O que se pede
(A) Pode editar o trecho do texto sobre Lúcia Cunha que vai de "Hoje, aos 40" até "da Amorim Turismo.", inclusive, substituindo "Lisboa" por "Porto"?
(B) Que linhas das entradas contêm a palavra "resolution"? Devolva cada uma delas por inteiro.

Texto fornecido
■ ■ ■

O mundo da hotelaria fascina Lúcia Cunha desde criança, quando observava a movimentação de hóspedes no hotel em frente ao restaurante onde a mãe trabalhava, na sua Viseu natal. Quando chegou a altura de decidir a formação universitária, a escolha recaiu naturalmente no curso de Gestão Hoteleira na Universidade de Coimbra.
Hoje, aos 40 anos, tem um invejável currículo construído ao longo de 18 anos de carreira. Começou como assistente de direção do spa do Ritz Four Seasons de Lisboa mas, dois anos mais tarde, já se candidatava a dirigir o spa do Marriott Praia D’El Rey. Aos que diziam que era jovem demais para gerir estes espaços respondia com a confiança de quem nunca achou que a idade fosse necessariamente certificado de competência. Desde então, em Portugal, foi a responsável pelos spas do Ritz Carlton Penha Longa, dos hotéis Vilalara, Lake Resort e Tróia Design, da Amorim Turismo.
Os convites para trabalhar no estrangeiro não demoraram: foi diretora de Spa e Fitness no Six Senses de Barcelona, passou quatro anos na China — onde arrecadou o prémio de melhor spa chinês com seu trabalho no Ritz Carlton Shangai — e esteve à frente do Spa e Club des Berges do Four Seasons de Genebra. Regressou a Portugal há pouco mais de ano para dirigir o cluster Spa & Wellness no grupo Tivoli Hotels and Resorts, por causa das saudades, mas também porque este é o momento de “dar ao seu país aquilo que sabe fazer de melhor”: receber bem e transformar problemas em oportunidades.

■ ■ ■

Material do exercício
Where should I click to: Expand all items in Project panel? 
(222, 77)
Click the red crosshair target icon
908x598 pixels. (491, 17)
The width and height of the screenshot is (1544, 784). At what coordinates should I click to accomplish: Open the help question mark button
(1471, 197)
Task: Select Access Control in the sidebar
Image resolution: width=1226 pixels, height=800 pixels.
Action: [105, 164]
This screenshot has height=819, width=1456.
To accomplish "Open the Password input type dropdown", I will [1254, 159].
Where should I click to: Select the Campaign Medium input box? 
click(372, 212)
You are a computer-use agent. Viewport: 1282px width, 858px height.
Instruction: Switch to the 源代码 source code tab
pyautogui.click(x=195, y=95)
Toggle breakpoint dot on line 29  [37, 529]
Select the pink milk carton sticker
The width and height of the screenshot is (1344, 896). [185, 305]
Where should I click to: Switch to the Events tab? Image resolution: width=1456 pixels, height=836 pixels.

■ ■ ■

Resultados
(A)
Hoje, aos 40 anos, tem um invejável currículo construído ao longo de 18 anos de carreira. Começou como assistente de direção do spa do Ritz Four Seasons de Porto mas, dois anos mais tarde, já se candidatava a dirigir o spa do Marriott Praia D’El Rey. Aos que diziam que era jovem demais para gerir estes espaços respondia com a confiança de quem nunca achou que a idade fosse necessariamente certificado de competência. Desde então, em Portugal, foi a responsável pelos spas do Ritz Carlton Penha Longa, dos hotéis Vilalara, Lake Resort e Tróia Design, da Amorim Turismo.

(B)
Image resolution: width=1226 pixels, height=800 pixels.
Where should I click to: Switch to the Events tab? Image resolution: width=1456 pixels, height=836 pixels.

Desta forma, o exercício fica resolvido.